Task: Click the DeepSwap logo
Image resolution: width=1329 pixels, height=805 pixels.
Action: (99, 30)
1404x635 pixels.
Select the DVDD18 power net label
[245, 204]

* * *

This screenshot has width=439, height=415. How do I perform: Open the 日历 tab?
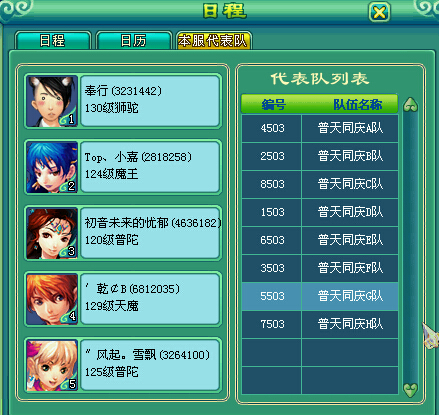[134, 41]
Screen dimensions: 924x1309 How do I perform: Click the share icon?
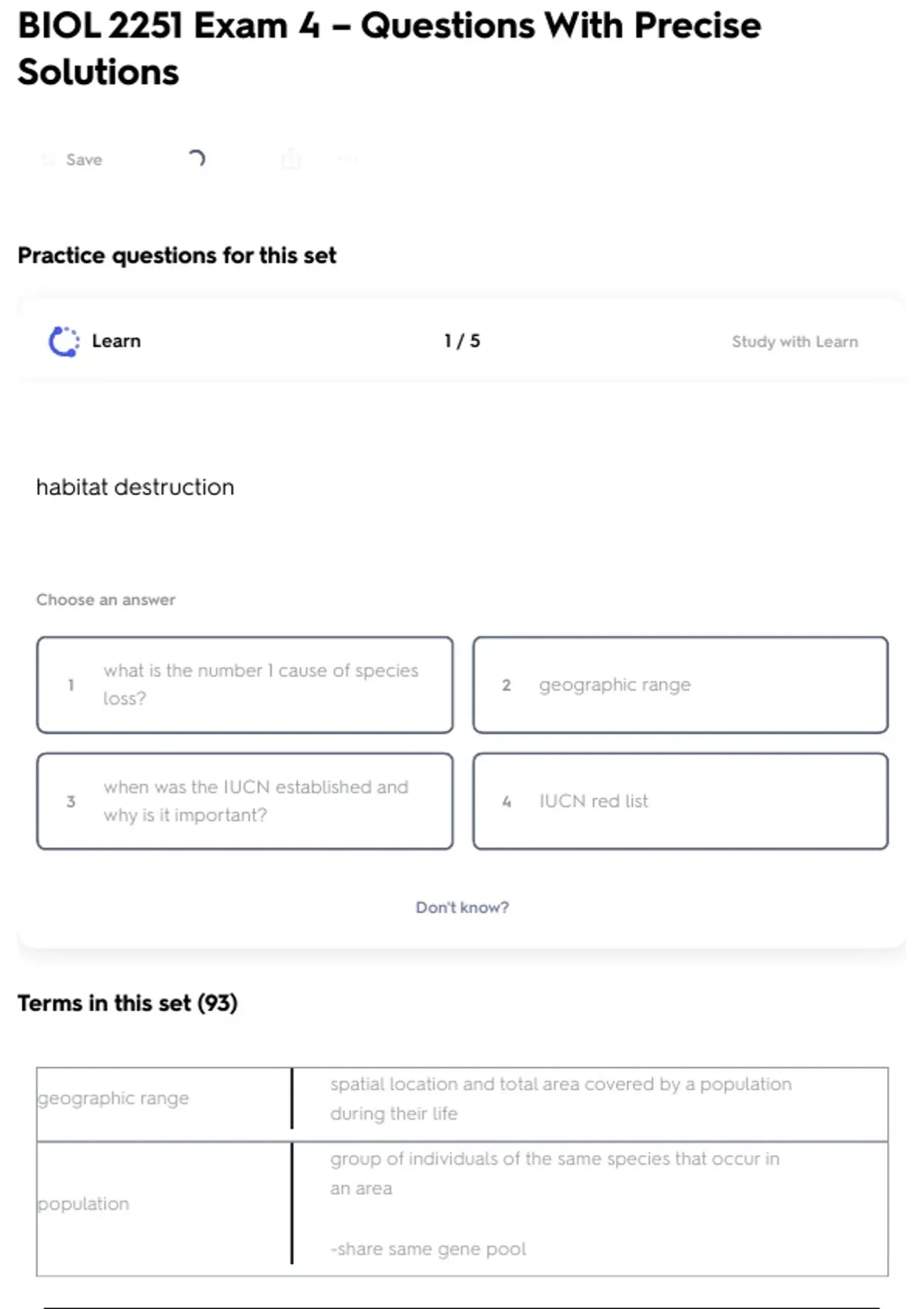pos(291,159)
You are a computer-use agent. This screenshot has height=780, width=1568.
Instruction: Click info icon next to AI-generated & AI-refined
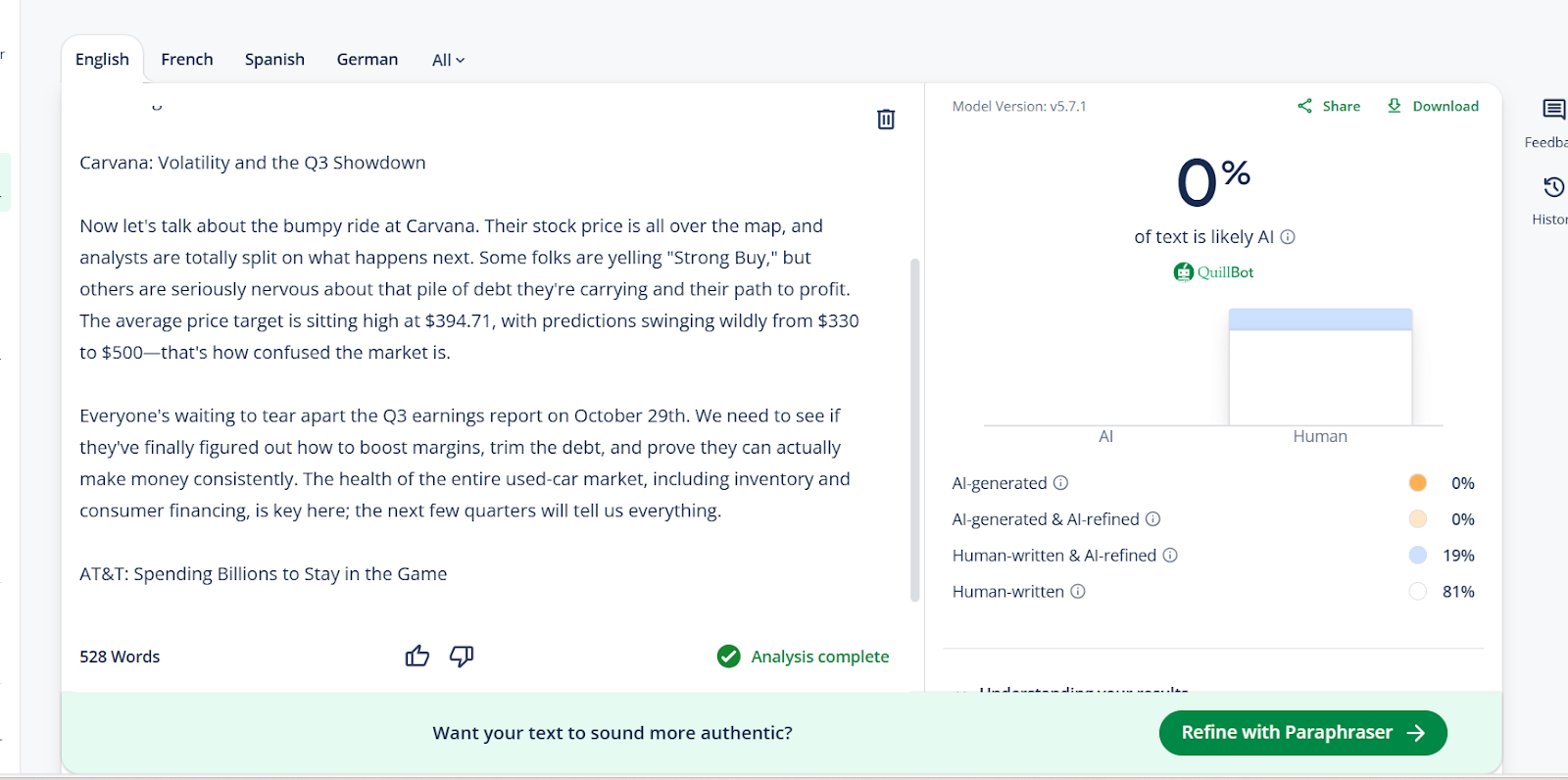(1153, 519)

- What you should do
Only one stretch of the listing is wanted: the lines starting at the one with "This screenshot has width=439, height=415." and ending at the one with "You are a computer-use", copied exactly and free of pictures.

- Output
This screenshot has width=439, height=415. How do I perform: Open the 日历 tab?
[134, 41]
Screen dimensions: 924x1309 How do I perform: Click the share icon?
pos(291,159)
You are a computer-use agent. This screenshot has height=780, width=1568.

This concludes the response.